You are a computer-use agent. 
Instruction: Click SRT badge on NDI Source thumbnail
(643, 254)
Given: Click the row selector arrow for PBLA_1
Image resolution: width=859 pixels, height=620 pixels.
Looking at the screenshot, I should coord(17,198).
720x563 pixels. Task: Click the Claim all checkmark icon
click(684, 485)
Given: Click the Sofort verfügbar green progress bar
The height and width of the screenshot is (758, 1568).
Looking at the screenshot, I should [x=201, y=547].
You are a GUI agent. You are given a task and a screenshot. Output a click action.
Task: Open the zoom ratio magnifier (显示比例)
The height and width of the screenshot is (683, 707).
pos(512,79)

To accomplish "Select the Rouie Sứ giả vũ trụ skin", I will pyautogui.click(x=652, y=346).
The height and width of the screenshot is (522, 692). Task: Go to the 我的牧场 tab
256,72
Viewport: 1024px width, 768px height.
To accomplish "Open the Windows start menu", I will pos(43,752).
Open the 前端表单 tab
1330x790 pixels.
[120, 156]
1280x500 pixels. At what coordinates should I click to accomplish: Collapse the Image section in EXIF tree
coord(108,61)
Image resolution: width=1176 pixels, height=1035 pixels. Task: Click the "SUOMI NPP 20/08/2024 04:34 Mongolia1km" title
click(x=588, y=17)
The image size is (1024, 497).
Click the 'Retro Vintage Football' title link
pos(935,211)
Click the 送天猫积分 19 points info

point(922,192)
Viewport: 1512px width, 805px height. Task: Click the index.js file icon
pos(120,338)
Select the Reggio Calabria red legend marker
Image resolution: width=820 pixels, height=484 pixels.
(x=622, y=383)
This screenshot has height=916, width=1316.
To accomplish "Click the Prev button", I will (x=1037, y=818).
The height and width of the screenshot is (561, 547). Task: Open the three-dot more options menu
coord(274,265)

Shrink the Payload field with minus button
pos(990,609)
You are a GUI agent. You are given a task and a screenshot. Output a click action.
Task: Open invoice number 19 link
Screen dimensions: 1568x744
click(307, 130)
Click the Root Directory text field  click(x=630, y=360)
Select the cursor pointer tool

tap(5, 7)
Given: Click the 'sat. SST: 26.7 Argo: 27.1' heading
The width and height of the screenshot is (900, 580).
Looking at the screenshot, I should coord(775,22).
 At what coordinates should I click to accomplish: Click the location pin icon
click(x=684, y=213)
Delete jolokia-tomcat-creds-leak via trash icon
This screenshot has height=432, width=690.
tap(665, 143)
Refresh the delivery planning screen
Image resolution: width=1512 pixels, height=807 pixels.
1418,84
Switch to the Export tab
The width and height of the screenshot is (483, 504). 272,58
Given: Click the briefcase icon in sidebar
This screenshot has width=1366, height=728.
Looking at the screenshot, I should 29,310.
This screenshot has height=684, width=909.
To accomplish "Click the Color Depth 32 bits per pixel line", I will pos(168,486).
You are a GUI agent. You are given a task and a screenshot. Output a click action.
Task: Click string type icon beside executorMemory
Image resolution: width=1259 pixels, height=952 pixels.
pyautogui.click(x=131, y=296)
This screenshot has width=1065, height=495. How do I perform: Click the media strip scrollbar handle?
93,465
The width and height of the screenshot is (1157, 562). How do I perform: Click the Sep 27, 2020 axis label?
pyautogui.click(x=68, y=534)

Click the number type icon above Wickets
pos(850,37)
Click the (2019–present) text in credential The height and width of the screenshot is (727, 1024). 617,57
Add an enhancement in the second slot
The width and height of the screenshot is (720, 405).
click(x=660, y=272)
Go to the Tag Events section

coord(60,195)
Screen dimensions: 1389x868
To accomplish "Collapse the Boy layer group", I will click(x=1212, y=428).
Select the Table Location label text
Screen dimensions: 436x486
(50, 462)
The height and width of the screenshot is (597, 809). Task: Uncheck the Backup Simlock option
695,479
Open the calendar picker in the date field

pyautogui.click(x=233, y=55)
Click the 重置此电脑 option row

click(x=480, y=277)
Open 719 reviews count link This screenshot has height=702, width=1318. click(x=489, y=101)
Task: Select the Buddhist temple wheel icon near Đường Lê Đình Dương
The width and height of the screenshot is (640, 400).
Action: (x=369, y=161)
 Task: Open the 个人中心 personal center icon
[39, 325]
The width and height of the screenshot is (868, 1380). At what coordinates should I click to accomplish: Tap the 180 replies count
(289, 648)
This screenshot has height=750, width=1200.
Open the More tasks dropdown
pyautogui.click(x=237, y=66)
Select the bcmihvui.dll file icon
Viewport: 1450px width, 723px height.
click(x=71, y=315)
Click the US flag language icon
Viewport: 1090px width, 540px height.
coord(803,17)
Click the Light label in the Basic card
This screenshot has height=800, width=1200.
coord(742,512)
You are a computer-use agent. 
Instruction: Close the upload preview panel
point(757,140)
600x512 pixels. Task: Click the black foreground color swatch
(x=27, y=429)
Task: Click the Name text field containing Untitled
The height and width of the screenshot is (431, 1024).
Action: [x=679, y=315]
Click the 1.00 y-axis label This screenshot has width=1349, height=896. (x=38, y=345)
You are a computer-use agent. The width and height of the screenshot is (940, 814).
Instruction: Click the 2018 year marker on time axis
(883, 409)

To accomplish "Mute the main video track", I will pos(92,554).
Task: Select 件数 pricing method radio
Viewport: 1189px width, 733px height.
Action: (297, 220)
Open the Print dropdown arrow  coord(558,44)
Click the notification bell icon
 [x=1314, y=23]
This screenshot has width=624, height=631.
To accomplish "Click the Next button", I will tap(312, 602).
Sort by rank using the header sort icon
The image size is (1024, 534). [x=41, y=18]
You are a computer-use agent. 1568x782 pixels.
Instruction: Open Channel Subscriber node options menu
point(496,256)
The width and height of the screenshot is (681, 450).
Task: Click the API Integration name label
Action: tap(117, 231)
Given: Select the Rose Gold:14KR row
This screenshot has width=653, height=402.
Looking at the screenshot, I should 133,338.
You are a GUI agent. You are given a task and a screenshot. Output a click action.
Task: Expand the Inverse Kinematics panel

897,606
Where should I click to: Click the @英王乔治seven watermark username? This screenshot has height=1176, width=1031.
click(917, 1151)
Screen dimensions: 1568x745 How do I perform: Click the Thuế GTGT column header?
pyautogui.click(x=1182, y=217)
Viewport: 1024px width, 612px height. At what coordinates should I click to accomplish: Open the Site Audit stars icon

····················

→ **WORK ITEM**
Return each line from the entries above that includes "arrow".

→ **RESULT OF THIS EXERCISE**
Given: Click the row selector arrow for PBLA_1
Open the Print dropdown arrow  coord(558,44)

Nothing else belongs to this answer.